The North Dakota Student Association represents the voice of North Dakota’s 45,000 public college and university students. We are an organization directly funded by students with the singular interest of representing students. We believe the Voice of the Students needs to be present in the policymaking process that occurs through the North Dakota University System, State Legislature, and State Board of Higher Education.
NDSA attracts a diverse range of individuals from across the state’s 11 public campuses, and each student joins us with their own thoughts, priorities and beliefs. Despite our differences we stand united in our support of higher education in the state of North Dakota.
NDSA meets as a General Assembly on a monthly basis during the academic year to discuss student concerns and higher education policy.
NDSA’s Public Comment on Changes Proposed to Title IX by the United States Department of Education
January 30, 2019
Dear Assistant Secretary for Civil Rights Kenneth Marcus,
The North Dakota Student Association (NDSA) represents the voice of North Dakota’s 45,000 public college and university students. As an authority on student welfare in the state of North Dakota, NDSA advocates on issues of higher education in support of enhancing the student experience.
With the high goals NDSA aims to achieve, we actively educate ourselves on current topics that will impact students on a wide variety of levels. With this in mind, NDSA has discussed the proposed changes to Title IX and prepared its official opinion.
The Department of Education has proposed changes to the regulations of Title IX of the Education Amendments Act of 1972. After much deliberation at NDSA’s General Assembly meeting on January 19, 2019, NDSA has approved an official resolution, NDSA-12-1819, entitled “A Resolution Urging Action on Title IX.” This resolution articulates the rationale for our position on these changes. It also recognizes fairness and equality for the wellbeing of the students of North Dakota and how the changes as stated are beginning to tip the scales of balance in an unjustified manner. The Assembly agreed to urge the Department of Education to make the following changes to the proposed amendments.
The potential requirement for North Dakota’s campuses to provide a live hearing, as well as cross-examination of the parties involved, are not conducive to protecting the wellbeing of students. This concern is paired with the potential cost of providing separate rooms for the two parties, which will both require compatibility for a live hearing. This is a pressing issue facing educational institutions in the state of North Dakota. The issue is that there are no parameters for grant opportunities or federal funding to address the issues of staffing and technological training. The North Dakota University System has experienced a 17-percent reduction to its state-appropriated funding over the last two biennia, and currently faces a proposed additional five-percent reduction for the 2019-2021 biennium. Accommodating this new mandate would create an undue burden for North Dakota’s colleges and universities. NDSA requests the Department of Education to revisit our concerns and consider providing a solution.
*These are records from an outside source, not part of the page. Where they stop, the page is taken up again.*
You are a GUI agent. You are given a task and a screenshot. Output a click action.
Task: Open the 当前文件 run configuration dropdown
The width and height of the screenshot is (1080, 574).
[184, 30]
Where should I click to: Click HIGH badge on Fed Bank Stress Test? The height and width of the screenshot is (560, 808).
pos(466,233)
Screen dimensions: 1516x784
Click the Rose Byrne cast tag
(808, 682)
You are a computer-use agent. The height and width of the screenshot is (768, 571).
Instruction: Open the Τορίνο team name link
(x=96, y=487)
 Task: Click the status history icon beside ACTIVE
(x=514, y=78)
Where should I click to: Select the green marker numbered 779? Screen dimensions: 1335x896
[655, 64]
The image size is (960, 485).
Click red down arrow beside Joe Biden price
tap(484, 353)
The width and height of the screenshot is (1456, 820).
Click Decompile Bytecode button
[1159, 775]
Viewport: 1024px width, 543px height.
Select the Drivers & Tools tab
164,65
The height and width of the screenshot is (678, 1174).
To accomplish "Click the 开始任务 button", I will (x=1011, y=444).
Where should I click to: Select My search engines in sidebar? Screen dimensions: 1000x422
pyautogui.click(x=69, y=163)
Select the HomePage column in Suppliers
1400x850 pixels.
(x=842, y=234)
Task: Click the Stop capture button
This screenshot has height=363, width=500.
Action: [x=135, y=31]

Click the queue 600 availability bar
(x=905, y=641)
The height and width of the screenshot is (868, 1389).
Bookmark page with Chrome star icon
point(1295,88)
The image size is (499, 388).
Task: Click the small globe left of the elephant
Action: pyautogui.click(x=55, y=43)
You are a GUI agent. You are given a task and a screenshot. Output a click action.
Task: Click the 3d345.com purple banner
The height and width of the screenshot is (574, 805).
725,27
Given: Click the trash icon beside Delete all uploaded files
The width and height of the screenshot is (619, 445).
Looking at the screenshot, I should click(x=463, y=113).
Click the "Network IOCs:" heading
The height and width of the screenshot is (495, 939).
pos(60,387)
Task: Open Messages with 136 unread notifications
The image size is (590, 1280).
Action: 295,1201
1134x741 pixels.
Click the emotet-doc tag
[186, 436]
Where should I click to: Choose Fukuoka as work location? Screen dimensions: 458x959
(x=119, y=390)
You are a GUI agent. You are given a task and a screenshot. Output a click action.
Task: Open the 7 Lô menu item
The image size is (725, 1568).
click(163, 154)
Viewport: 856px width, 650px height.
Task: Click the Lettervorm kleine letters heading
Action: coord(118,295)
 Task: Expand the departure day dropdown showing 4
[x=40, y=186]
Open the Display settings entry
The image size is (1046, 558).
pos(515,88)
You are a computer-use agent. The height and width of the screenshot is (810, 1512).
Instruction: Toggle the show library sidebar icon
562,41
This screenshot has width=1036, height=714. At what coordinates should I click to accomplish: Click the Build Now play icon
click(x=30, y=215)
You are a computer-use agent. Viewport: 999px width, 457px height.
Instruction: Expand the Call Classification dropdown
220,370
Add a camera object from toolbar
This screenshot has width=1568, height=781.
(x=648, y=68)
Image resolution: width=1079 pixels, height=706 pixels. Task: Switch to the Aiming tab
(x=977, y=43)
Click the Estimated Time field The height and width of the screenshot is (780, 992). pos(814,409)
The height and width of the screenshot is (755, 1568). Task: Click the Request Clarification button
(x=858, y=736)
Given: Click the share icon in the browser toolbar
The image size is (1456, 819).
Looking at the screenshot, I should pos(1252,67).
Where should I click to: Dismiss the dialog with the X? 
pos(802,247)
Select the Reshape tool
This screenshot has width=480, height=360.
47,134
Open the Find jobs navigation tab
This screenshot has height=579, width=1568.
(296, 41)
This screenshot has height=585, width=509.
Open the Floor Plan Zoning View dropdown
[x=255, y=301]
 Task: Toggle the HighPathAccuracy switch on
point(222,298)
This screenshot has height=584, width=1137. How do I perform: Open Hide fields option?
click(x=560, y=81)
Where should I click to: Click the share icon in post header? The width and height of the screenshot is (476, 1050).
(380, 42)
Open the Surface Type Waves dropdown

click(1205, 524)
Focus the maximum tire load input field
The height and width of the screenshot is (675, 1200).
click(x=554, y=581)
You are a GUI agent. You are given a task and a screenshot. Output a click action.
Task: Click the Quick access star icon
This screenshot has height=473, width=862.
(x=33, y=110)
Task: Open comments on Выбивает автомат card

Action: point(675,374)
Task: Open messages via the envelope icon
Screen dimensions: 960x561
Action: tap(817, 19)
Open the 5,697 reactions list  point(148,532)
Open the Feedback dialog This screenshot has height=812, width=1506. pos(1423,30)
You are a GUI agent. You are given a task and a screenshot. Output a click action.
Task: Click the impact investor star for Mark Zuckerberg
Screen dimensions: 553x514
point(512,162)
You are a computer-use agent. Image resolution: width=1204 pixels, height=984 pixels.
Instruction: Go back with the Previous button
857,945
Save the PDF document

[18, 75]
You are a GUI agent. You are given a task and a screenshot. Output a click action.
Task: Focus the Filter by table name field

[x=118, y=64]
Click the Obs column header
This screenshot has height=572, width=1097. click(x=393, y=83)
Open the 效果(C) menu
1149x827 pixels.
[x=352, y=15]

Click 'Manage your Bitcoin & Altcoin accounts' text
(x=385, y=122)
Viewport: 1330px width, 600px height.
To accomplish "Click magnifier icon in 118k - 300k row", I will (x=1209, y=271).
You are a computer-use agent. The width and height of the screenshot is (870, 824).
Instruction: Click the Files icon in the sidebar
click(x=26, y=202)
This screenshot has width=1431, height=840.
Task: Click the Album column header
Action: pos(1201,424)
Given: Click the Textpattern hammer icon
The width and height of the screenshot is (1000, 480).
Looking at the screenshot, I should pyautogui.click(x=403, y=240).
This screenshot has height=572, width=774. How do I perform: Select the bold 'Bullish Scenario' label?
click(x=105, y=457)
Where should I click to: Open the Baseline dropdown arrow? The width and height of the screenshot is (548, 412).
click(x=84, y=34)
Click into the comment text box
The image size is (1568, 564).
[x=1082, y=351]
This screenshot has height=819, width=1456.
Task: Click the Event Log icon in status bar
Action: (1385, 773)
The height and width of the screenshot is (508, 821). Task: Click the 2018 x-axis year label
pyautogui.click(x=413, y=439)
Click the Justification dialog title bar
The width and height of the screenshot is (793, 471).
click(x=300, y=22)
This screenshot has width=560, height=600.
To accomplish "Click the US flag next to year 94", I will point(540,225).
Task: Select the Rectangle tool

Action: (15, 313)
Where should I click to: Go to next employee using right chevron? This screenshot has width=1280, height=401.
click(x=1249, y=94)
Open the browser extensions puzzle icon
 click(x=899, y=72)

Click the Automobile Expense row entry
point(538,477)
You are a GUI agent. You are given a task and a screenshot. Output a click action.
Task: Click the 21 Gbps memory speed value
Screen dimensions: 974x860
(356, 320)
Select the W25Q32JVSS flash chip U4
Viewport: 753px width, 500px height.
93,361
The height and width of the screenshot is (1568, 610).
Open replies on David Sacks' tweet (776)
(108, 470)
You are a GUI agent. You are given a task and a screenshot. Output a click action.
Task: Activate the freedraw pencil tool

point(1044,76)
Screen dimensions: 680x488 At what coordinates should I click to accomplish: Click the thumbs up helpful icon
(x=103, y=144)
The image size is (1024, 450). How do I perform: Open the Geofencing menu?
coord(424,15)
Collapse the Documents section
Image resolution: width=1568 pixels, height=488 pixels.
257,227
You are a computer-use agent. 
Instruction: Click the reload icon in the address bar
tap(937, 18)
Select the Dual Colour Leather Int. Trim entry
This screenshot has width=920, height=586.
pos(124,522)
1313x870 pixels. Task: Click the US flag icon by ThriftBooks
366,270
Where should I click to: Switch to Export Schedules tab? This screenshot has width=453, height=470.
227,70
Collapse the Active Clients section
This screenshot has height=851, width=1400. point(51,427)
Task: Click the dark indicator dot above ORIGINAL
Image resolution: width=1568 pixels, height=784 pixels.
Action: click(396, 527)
Additionally, NDSA is concerned about potential violations of students’ privacy rights guaranteed in the Health Insurance Portability and Accountability Act (HIPAA) and the Family Educational Rights and Privacy Act (FERPA). Access to a student’s physical, mental, and academic performance should not be submitted as evidence for the purposes of a Title IX hearing. Due to every student having a right to privacy guaranteed under HIPAA and FERPA, NDSA urges the Department of Education to reconsider the need for both parties to receive records of a student’s physical, mental, and academic performance to be submitted as evidence.
The new definition of “sexual harassment” provides ambiguous loopholes allowing interpretation of key words, such as “severe,” “pervasive,” and “objectively offensive,” which would also require new leaps of responsibility on the reporting party to prove.
The new jurisdiction of cases reported will be limited to the institution’s “education program or activity.” Such a restriction will alleviate the institution of liability to investigate, unless the reported instance has a direct link to the institution. With this new narrowing of scope, survivors of sexual assault will become increasingly discouraged from reporting the Title IX infractions.
The change under section 106.30 states that misconduct will only be held responsible if the institution has “actual knowledge” of the possible negligence. This implies that the standard of attention and awareness of warning signs will no longer have a place in the institution’s requirements. NDSA urges the Department of Education to reevaluate the responsibilities of institutions and propose a different standard that is neither vague nor neglectful of warning signs of sexual misconduct. Preserving the rights of students and their ability to succeed in everyday endeavors is crucial on an institutional level. Therefore, NDSA insists that the Department of Education embolden language in Title IX requiring the investigation of any sexual misconduct between individuals associated with the institution without strict regard to the physical and financial jurisdiction of the institution outlined in 106.44(a).
These changes may have disastrous implications to the students it is supposed to protect. NDSA urges the Department of Education to denounce the proposed section 106.45(b)(3)(vii).
The North Dakota Student Association thanks the Department of Education for the opportunity to comment on the proposed changes to Title IX. NDSA’s primary directive is the wellbeing of North Dakota’s 45,000 public college and university students. We respectfully request the Department of Education to consider our comment, as these proposed changes bear substantial implications for students across the state of North Dakota and the United States of America.